The platform, Education HiFy, will be the first to alter prices according to the potential student’s nationality, says Pucci.

“If we look at other industries, they all have their own platforms, and in our industry we don’t have that,” he relates. “There’s a huge gap in our market because today, most of our operational side is still very highly manual.”

Forward thinking for the back-end

Another entrepreneur who has turned his attention to study travel is tech startup stalwart Nicolas Miller, who has one success under his belt already via a US$75 million computer vision company. Miller and his co-founders, each having studied abroad themselves, saw an opportunity to serve agencies by solving some of their daily pains with technology.

Their solution was Edvisor, still a nascent platform but already used weekly by nearly 700 agents worldwide.
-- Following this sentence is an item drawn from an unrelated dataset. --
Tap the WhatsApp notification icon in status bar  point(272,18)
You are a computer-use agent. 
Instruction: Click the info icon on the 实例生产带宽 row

Edvisor helps agents optimise their sales processes; keep track of their students’ and schools’ information; create online quotes and invoices; and gain insights into team and business performance.

Miller says that in just over a year, Edvisor has become the most widely used industry tool among education agencies.

“Several respected schools have even reached out to us after hearing from their agencies, so we see some exciting opportunities to work with schools as well in the near future,” he adds.

In-house innovation

Some of these digital developments are enhancing the business of agencies by allowing them to focus further on their customers.

According to Naveen Chopra, chairman of one of India’s largest education advisor companies, The Chopras, it is important that agencies ensure they don’t get left behind by continually considering how to harness technology to best serve clients.